For this piece, we are not even going to talk about the term “falsified” drugs which was recently adopted by the World Health Organization (WHO) after settling a long-standing dispute between India and the European Union (EU) by clarifying that ‘counterfeit’ will be used by member states with respect to protection of Intellectual Property Rights (IPR). In our bit of paradise, we could care less about the technical definitions used by big pharmaceutical companies as they battle with one another to save their billions of dollars in profits.
What we care about is access to affordable, safe medicines and the arrangement that we have with PPS seems to have served us well, as confirmed by the minister when he said, “PPS has served [Antigua & Barbuda] well” and that the government “does not intend to depart from our commitment to work with the programme”. Thank you Minister Joseph; that statement provides much needed relief to our minds and to anyone concerned about our health care services and supplies.
We would be lying if we did not admit that we are still a bit concerned because we did not receive a firm commitment that we will not sway from PPS. At the same time, we can understand that the government cannot tie our supply to a single entity forever but we must be honest and say that we are extremely cautious about sourcing pharmaceuticals from the Asian and South American continents.
We are not in the business of stereotyping but in this case, the risks are great and we fear that we do not have the resources to do the extreme vetting and testing of drugs coming out of those markets. And it does not necessarily have to be counterfeit drugs, it could simply be poorly manufactured drugs that do not have the desired or expected health benefits.

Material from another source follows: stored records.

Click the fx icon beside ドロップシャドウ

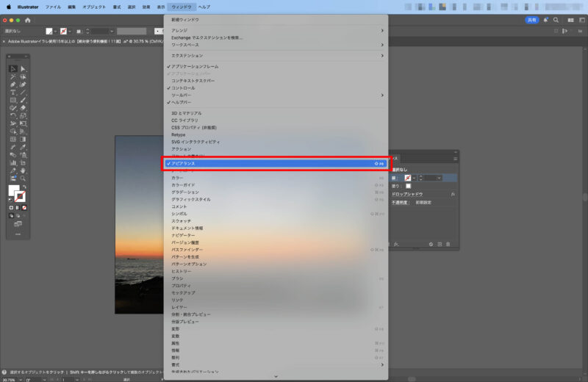(x=453, y=194)
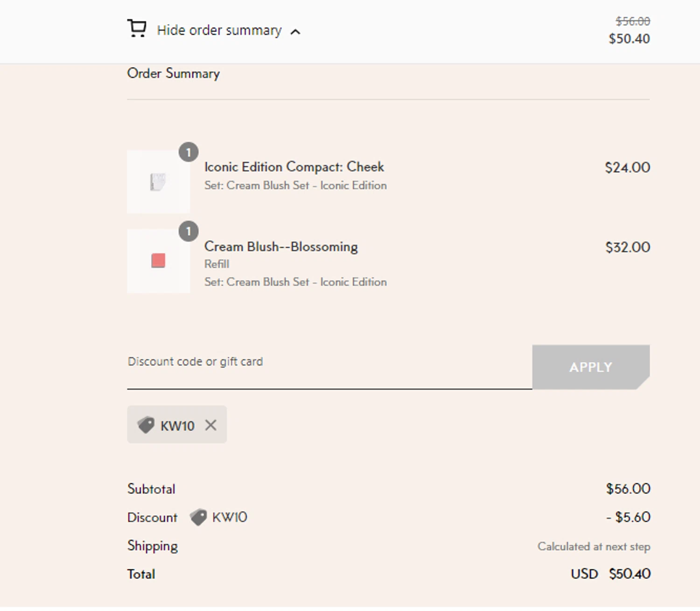Select the Iconic Edition Compact: Cheek title
Image resolution: width=700 pixels, height=611 pixels.
(294, 167)
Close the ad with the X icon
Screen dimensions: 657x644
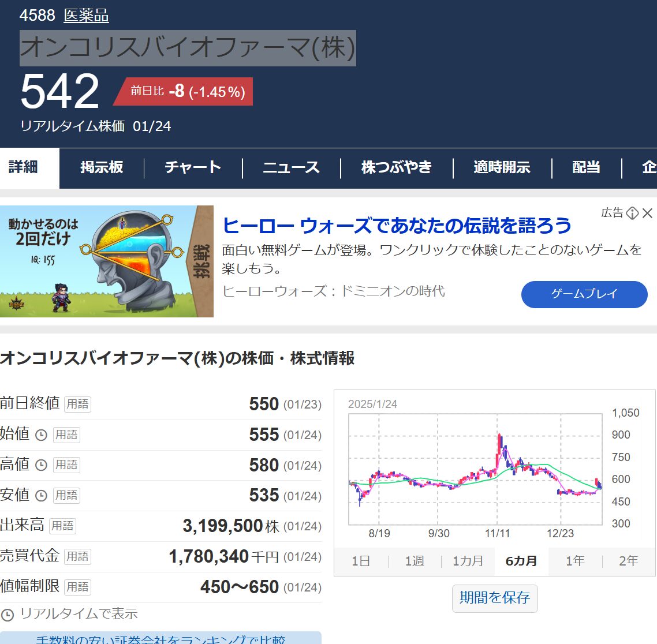pyautogui.click(x=648, y=214)
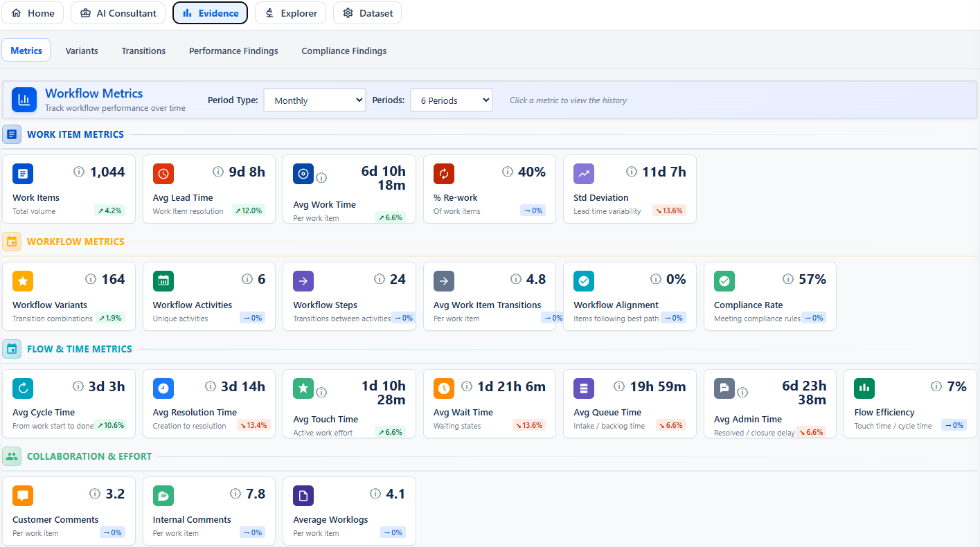Click the Std Deviation trend icon
The height and width of the screenshot is (547, 980).
pos(584,173)
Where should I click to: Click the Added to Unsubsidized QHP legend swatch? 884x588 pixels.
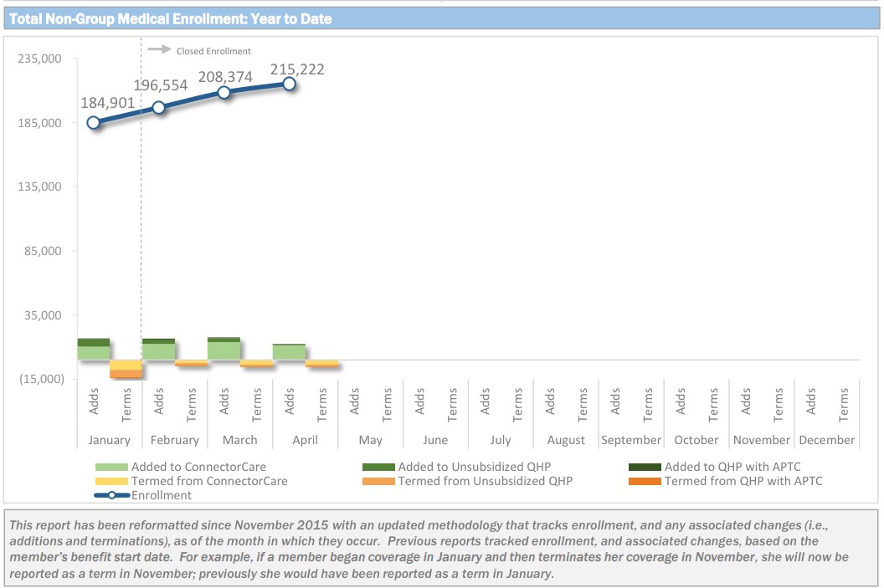tap(378, 467)
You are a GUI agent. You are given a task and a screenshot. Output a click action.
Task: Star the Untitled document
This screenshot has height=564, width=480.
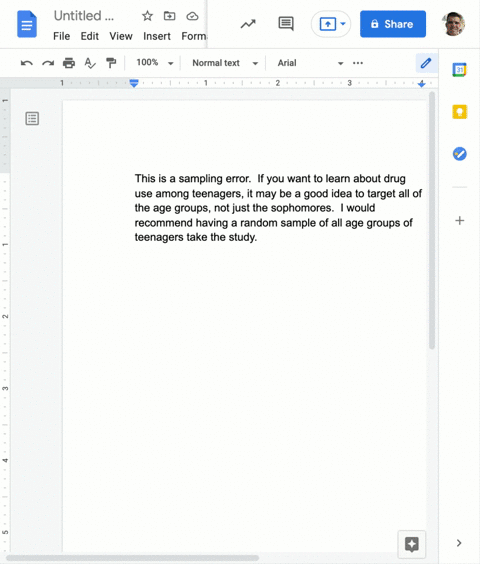(x=147, y=16)
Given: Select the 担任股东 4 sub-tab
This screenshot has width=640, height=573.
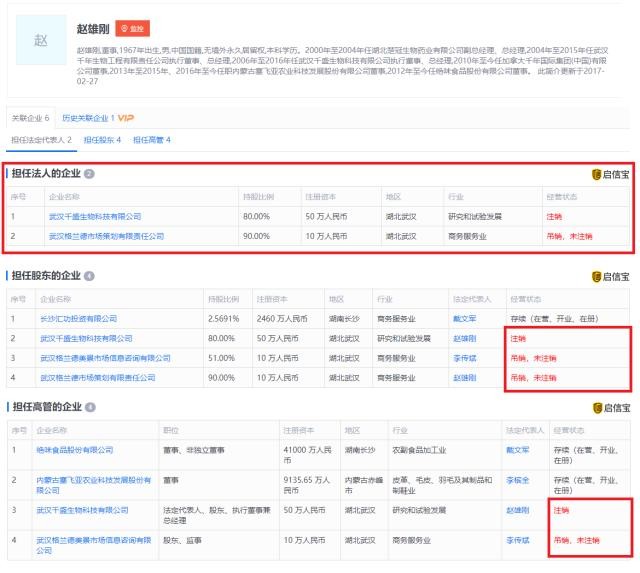Looking at the screenshot, I should (x=102, y=140).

To put this into perspective, in a 2016, Special 301 Report, the Office of the United States Trade Representative stated: “While it is impossible to determine an exact figure, studies have suggested that up to 20 per cent of drugs sold in the Indian market are counterfeit and could represent a serious threat to patient health and safety” and “97 per cent of all counterfeit pharmaceuticals seized at the US border in Fiscal Year 2015 were shipped from four economies:  China, Hong Kong, India, and Singapore.”
So, while we can agree that “India is a major supplier of pharmaceuticals like the United States (US) and Cuba”, as the minister stated, it is also a major supplier of ‘unwanted’ pharmaceuticals that could have devastating effects if they were to slip into our health system.

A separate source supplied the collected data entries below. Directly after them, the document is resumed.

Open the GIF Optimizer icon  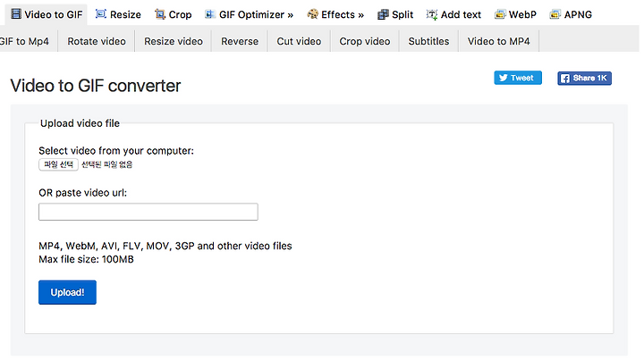tap(210, 14)
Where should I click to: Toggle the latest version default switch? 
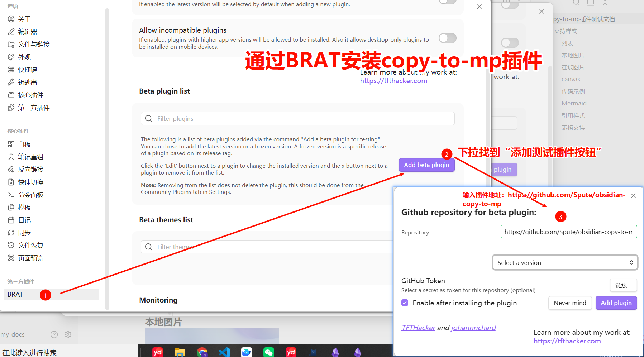(447, 1)
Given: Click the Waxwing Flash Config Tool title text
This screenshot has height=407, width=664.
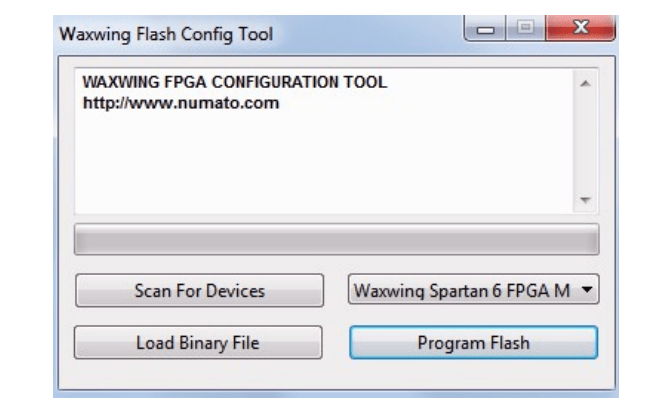Looking at the screenshot, I should [166, 34].
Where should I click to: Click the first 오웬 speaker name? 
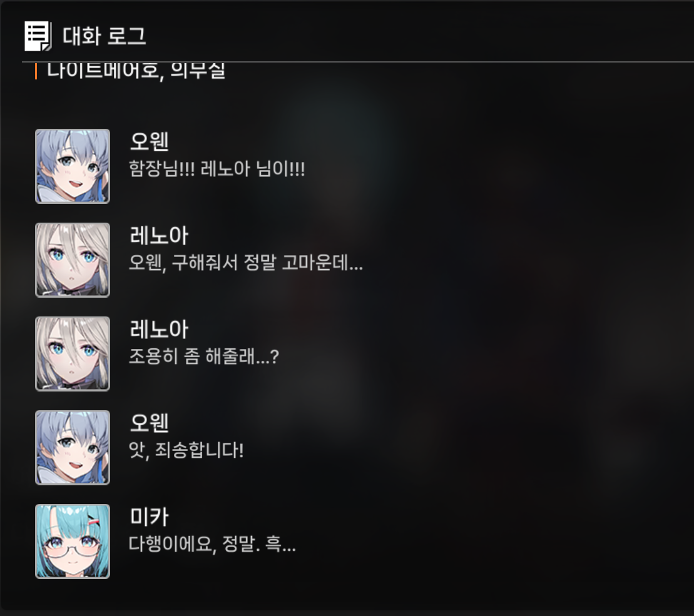pyautogui.click(x=149, y=141)
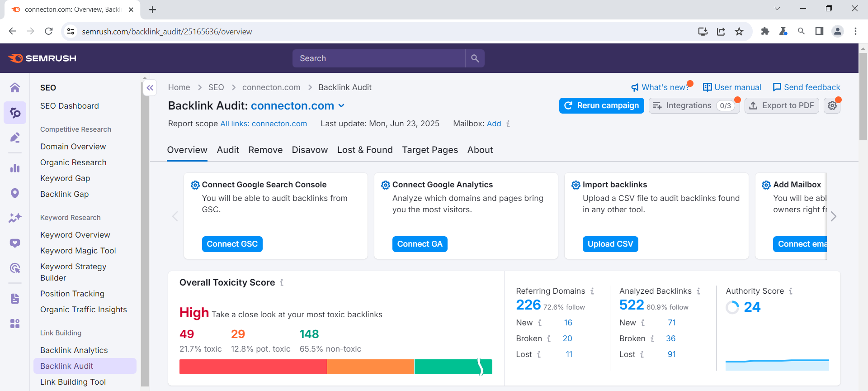Open the Local location pin icon
The width and height of the screenshot is (868, 391).
click(15, 194)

How devastating? Let’s take India itself. A 2015 Newsweek article on the subject of counterfeit drugs entitled “The Fake Drug Industry Is Exploding, and We Can’t Do Anything About It”, authored by Alexandra Ossola, reported: “In 2013, officials in India discovered that 8,000 patients died over a five-year period in a remote Himalayan hospital because an antibiotic used to prevent infection after surgery had no active ingredient.”

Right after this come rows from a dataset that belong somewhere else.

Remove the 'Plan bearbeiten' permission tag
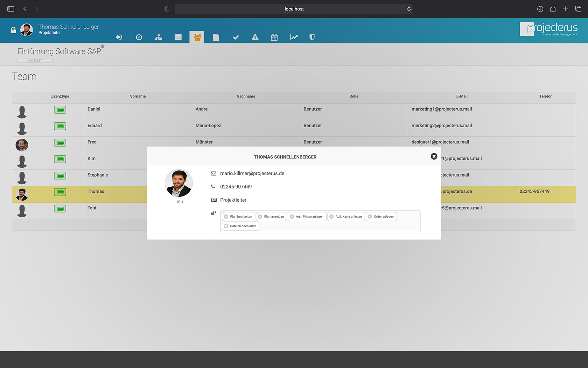The width and height of the screenshot is (588, 368). tap(226, 217)
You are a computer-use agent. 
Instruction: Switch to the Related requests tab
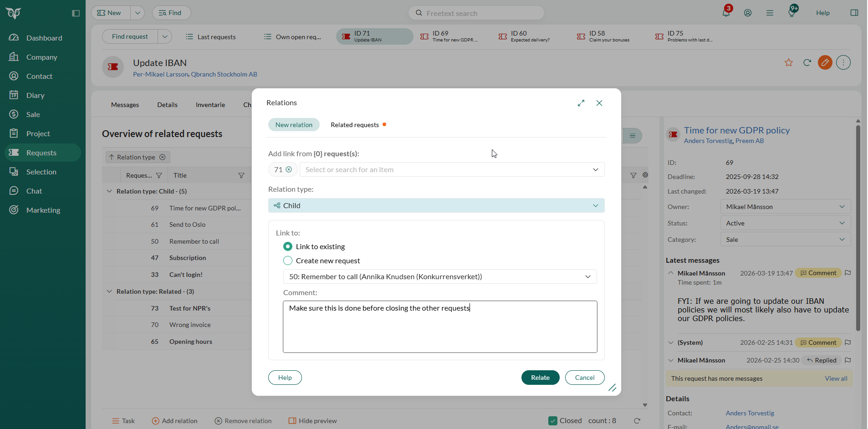tap(355, 125)
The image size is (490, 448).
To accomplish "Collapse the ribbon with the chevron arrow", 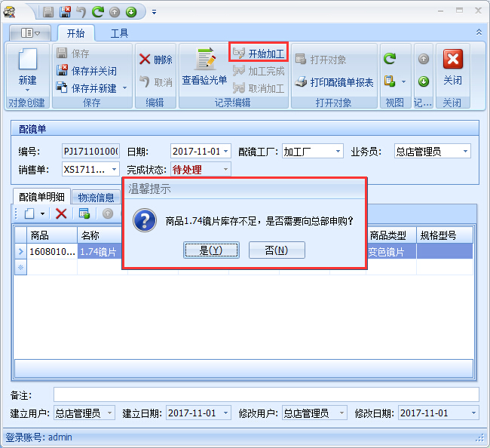I will point(479,32).
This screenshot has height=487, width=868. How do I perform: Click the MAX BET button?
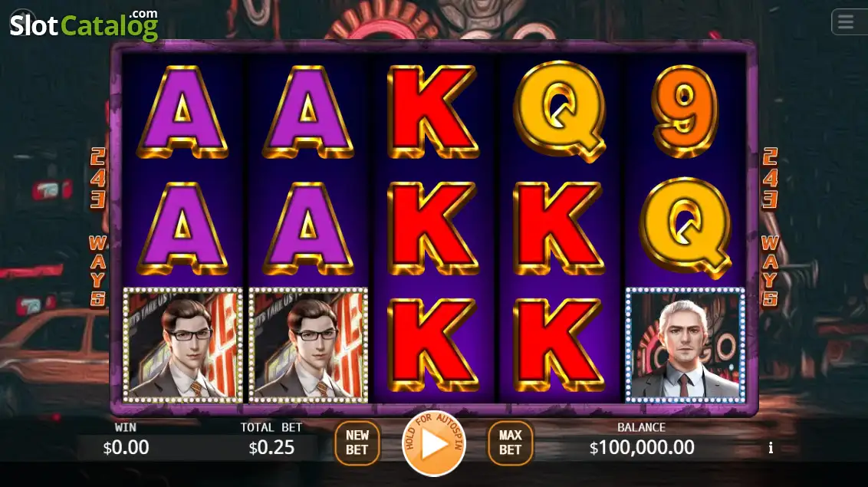pyautogui.click(x=510, y=443)
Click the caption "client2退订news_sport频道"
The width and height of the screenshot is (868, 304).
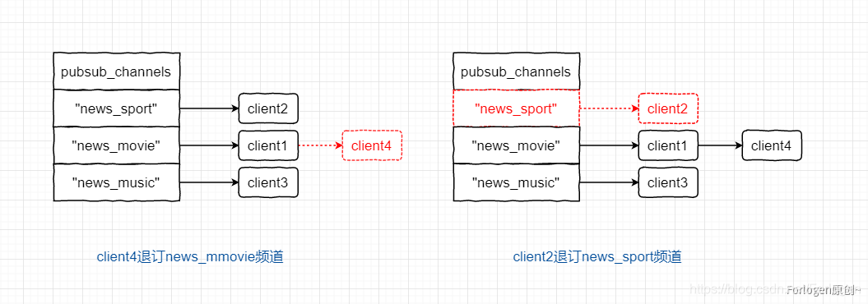point(597,257)
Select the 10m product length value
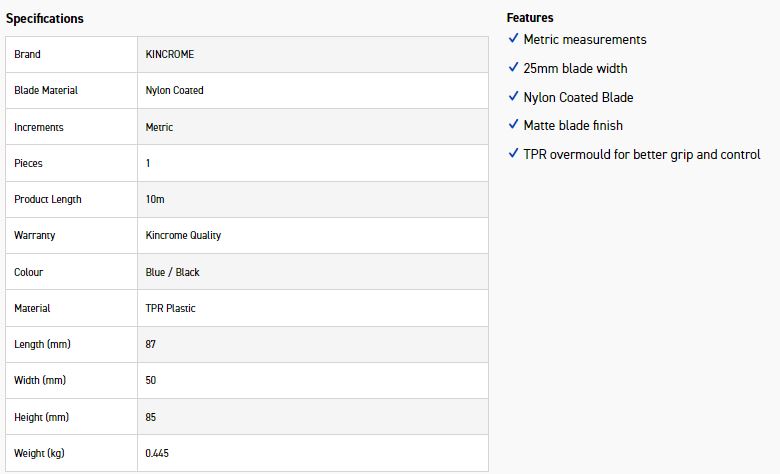This screenshot has width=780, height=474. 155,199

It is not our intent to bad talk the Indian pharmaceutical industry but there is enough information out there and easily available from organisations like the WHO and the Centers for Disease Control (CDC), or even on the Internet, to cause our government to ‘err on the side of caution’. Countries like India have done immense good in reducing the cost of pharmaceuticals but it is unlikely that we have the necessary resources or expertise to safely surf through the massive world of counterfeit drugs.